Schreiber put the center in prevention mode, putting team members on standby. He prepared the second floor conference room for dispatch team members to stay overnight, if necessary, and was ready to coordinate everything from hot meals to a way to drive to work, if needed. Schreiber went on to say, “I am fortunate to have a great dispatch team to work with. One or two phone calls and we have whatever we need.”

Schreiber was ready, just like he was in April 2011 when the big tornado hit.

“You want to make sure you have everything ready; you never know what may come from an event,” he said.

Freezing weather, winds, and even some snow hit Atlanta, Ga., in January. A wind chill advisory was issued for 11 a.m. Monday, Jan. 6, through 1 p.m. Tuesday, Jan. 7, for the metro area; temperatures were expected to dip into the 20s on Monday and down to single digits by Tuesday.

Public works crews implemented Atlanta’s Level II Storm Response Plan, placing pre-treatment priority on bridges and overpasses, main arterial roads for hospitals, and police stations. Schools closed. Fire units brought extra stretchers into hospitals, ready to toggle patients if demand for care outpaced beds or the number of ambulances available for transport.

“Sunday through Tuesday was tough for Tuscaloosa,” Schreiber said. “Rain was followed by the arctic blast.
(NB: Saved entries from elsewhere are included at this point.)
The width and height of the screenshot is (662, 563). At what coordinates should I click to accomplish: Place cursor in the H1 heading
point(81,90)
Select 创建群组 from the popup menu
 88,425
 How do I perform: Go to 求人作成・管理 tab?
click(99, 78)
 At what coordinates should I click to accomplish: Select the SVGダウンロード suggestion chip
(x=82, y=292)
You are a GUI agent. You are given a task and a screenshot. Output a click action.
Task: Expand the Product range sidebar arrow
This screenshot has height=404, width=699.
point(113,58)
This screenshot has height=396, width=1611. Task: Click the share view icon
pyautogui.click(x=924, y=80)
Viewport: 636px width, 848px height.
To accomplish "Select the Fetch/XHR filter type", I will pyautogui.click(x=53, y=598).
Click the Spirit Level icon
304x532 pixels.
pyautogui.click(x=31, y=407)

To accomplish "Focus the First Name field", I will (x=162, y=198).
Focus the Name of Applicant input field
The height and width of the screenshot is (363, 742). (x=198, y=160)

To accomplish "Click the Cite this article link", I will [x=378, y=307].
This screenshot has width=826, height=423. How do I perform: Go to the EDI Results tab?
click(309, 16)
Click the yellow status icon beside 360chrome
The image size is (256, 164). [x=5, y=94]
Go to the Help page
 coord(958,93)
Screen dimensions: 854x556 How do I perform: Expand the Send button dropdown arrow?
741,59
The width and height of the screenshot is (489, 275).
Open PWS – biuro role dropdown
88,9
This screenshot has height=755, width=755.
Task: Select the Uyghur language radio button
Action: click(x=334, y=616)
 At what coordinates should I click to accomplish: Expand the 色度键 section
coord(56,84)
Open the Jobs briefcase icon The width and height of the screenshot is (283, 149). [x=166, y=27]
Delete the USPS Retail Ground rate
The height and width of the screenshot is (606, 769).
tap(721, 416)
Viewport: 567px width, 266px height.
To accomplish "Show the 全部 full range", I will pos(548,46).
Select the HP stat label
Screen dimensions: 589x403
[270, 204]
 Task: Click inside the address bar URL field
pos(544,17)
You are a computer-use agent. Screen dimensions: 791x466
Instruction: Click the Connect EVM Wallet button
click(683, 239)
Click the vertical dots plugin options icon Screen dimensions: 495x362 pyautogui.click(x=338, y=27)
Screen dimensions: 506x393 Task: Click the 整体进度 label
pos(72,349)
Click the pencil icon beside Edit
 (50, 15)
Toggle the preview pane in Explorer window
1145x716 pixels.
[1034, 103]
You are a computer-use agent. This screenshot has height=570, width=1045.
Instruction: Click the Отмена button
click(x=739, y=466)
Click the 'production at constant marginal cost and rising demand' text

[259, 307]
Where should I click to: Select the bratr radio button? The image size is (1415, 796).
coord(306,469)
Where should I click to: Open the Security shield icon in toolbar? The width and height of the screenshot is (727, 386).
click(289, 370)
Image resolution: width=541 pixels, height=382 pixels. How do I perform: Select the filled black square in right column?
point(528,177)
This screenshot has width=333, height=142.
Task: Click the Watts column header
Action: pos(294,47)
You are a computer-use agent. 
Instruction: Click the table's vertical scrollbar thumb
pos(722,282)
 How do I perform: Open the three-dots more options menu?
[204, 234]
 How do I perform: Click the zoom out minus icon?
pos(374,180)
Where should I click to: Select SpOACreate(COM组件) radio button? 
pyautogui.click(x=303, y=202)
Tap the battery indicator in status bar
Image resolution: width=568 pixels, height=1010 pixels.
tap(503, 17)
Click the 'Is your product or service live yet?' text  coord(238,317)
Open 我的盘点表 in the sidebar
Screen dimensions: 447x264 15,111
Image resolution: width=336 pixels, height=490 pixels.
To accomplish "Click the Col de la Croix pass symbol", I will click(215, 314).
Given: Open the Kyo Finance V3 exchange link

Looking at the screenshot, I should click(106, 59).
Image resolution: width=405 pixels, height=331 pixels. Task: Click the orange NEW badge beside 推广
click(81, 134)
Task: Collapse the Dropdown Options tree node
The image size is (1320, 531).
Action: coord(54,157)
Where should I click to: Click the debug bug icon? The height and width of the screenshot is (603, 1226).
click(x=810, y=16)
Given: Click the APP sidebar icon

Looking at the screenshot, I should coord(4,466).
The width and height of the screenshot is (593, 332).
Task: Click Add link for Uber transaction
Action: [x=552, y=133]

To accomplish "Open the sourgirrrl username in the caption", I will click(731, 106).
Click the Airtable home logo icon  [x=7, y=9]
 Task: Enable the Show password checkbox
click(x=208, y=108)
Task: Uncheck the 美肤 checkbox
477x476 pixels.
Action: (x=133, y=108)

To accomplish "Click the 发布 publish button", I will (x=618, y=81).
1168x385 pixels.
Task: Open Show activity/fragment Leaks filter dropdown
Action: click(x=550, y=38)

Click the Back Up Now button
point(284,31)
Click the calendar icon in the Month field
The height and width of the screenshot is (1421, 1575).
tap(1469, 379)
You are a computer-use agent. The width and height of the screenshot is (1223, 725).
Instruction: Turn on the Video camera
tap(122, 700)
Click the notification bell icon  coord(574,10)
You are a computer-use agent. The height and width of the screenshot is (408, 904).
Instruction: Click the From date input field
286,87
Temperatures dropped 20 degrees in a half hour early Sunday morning. It got colder here than it was in Anchorage, Alaska.”

The issue of cold prompted Dave O’Neill, director of Metro Atlanta Ambulance Service’s communication center in Marietta, Ga., to end his holiday break four days early. He issued fleece-lined winter jackets to his dispatchers and brought in Monday crews on Sunday to save them a morning commute on potentially icy roads and to handle an anticipated increase in the number of calls.

Surprisingly, call volume remained close to usual, although the types of calls were different from the norm. There were more calls related to falls from slipping on ice and colder weather exposure symptoms.

Traffic accidents increased, but that wasn’t the fault of road crews. Drivers were sometimes too cautious or too curious.

“People in Atlanta don’t have enough experience with this kind of weather,” said O’Neill, who’s originally from upstate New York. “This was being called ‘The Storm of the Century.’ I wasn’t worried but I also didn’t want to be the public service highlighted in metro news.”

Temperatures around the country moderated by the end of the week, bringing the 20s and 30s into the Plains and Midwest, while parts of the mid-Atlantic and Northeast were again in the 40s.

Will the polar vortex return?

“I couldn’t tell you,” Martin said. “If it does, we’ll be prepared the same as this time.”